Proper pre-operative evaluation was conducted in all three patients to establish the diagnosis of scrotal lymphoedema. The urethral catheterisation was conducted, which additionally helped to identify penile tissue intraoperatively. Careful exploration of scrotal tissue was conducted along with delineation of the penis from scrotal oedema. The surgical approach involved debulking scrotal lymphoedema with the reconstruction of scrotal skin while preserving penile tissue.

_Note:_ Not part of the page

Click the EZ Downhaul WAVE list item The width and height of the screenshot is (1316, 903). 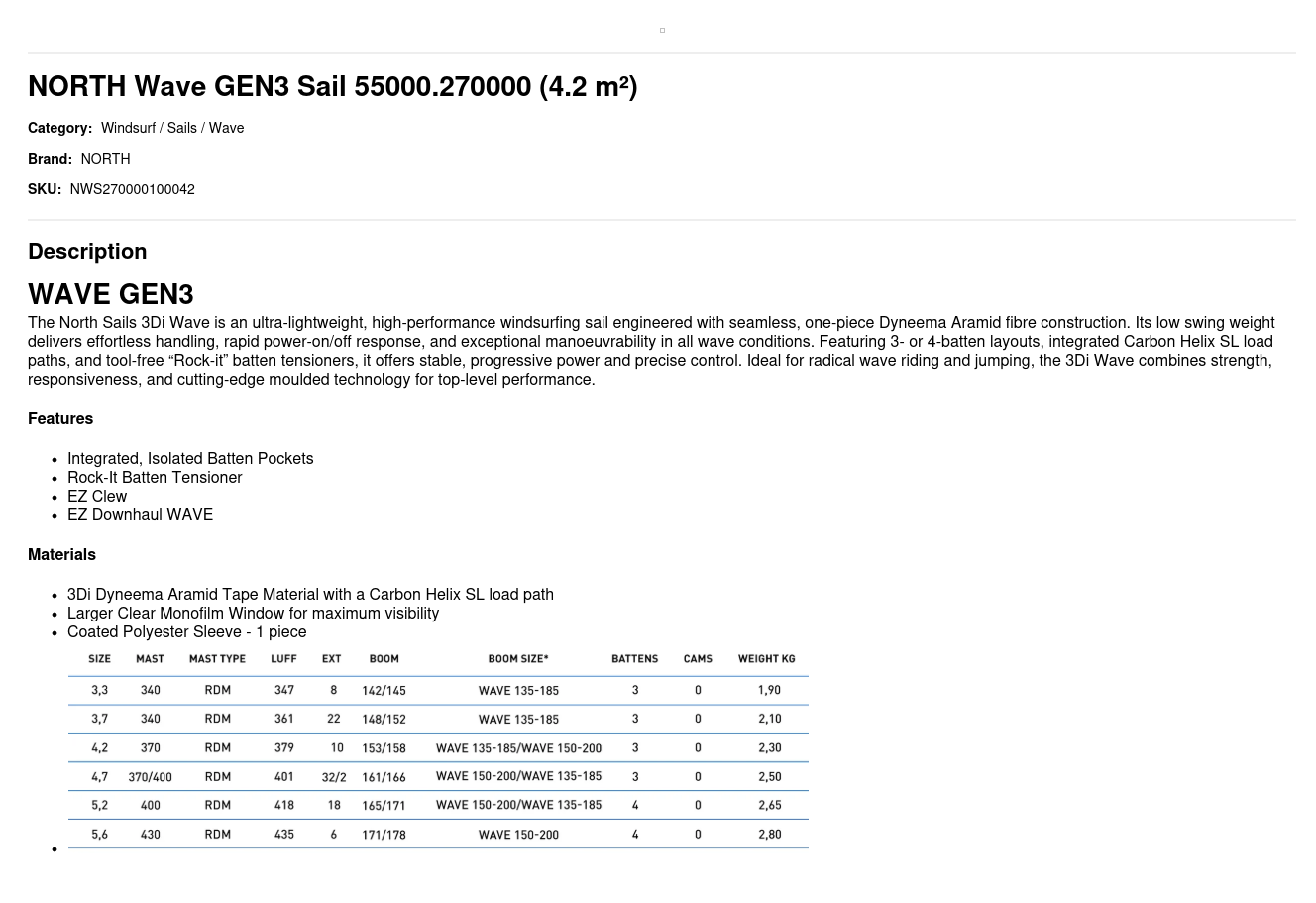[140, 515]
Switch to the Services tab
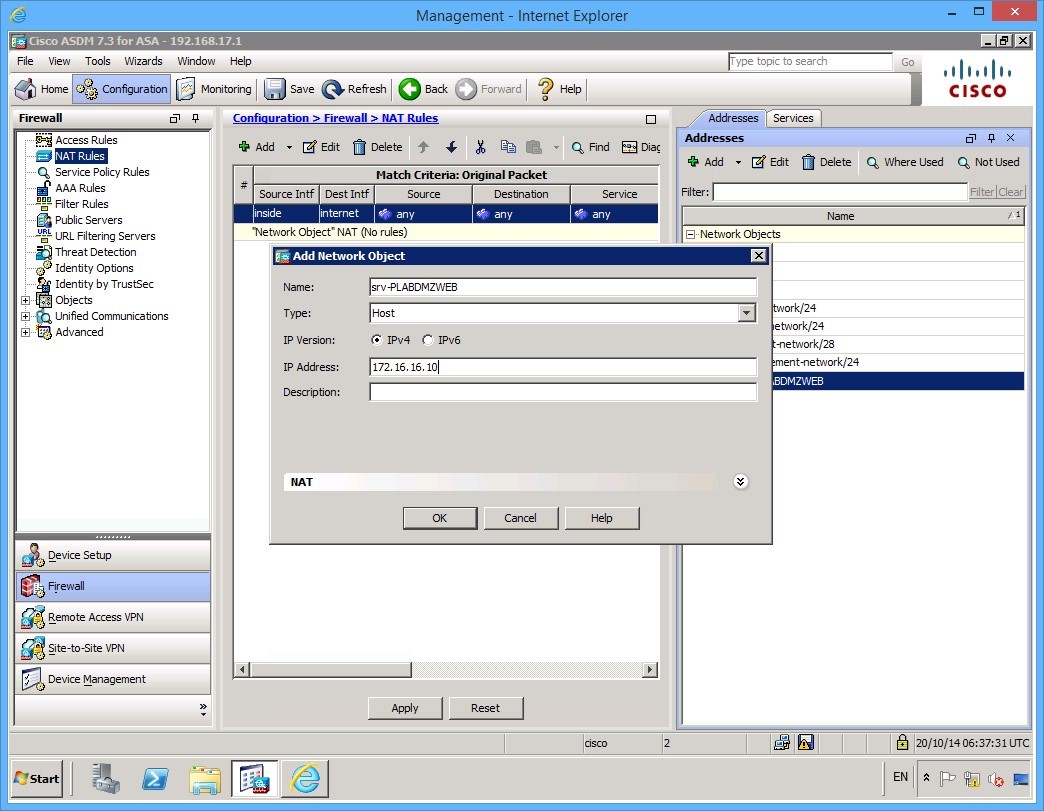Viewport: 1044px width, 811px height. click(793, 118)
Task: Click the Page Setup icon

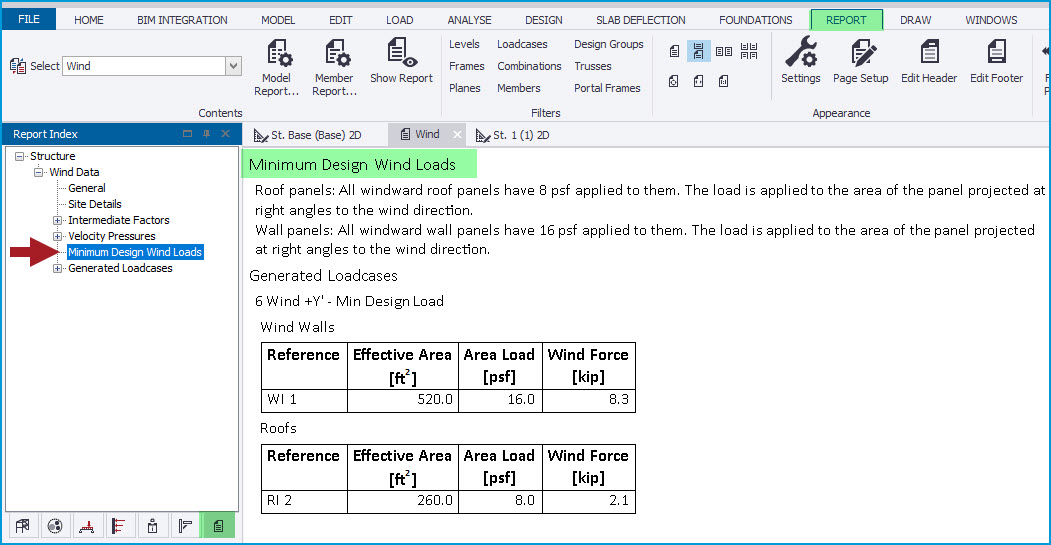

Patients with giant scrotal lymphoedema face the social stigma that creates physical disability. Hence, they end up seeking medical help from tertiary care centres after the disease has reached advanced stages and fibrosis has set in. However, single-stage debulking, along with reconstructive surgery (referred to as reduction scrotoplasty), yields promising results even in cases of very bulky scrotal lymphoedema, weighing up to 35 kg, as per our study.
Keywords: external genitalia, lymphatic filariasis, reconstructive surgery, debulking, scrotal lymphoedema
Introduction
Giant scrotal lymphoedema, also known as elephantiasis, can be caused by obstruction, aplasia or hypoplasia of lymphatic vessels. Though it can be caused by a neoplasm, radiotherapy or lymphadenectomy, most cases are usually caused by infection as a result of filariasis or lymphogranuloma venerum caused by Wuchereria bancrofti and certain serovars of Chlamydia trachomatis [1].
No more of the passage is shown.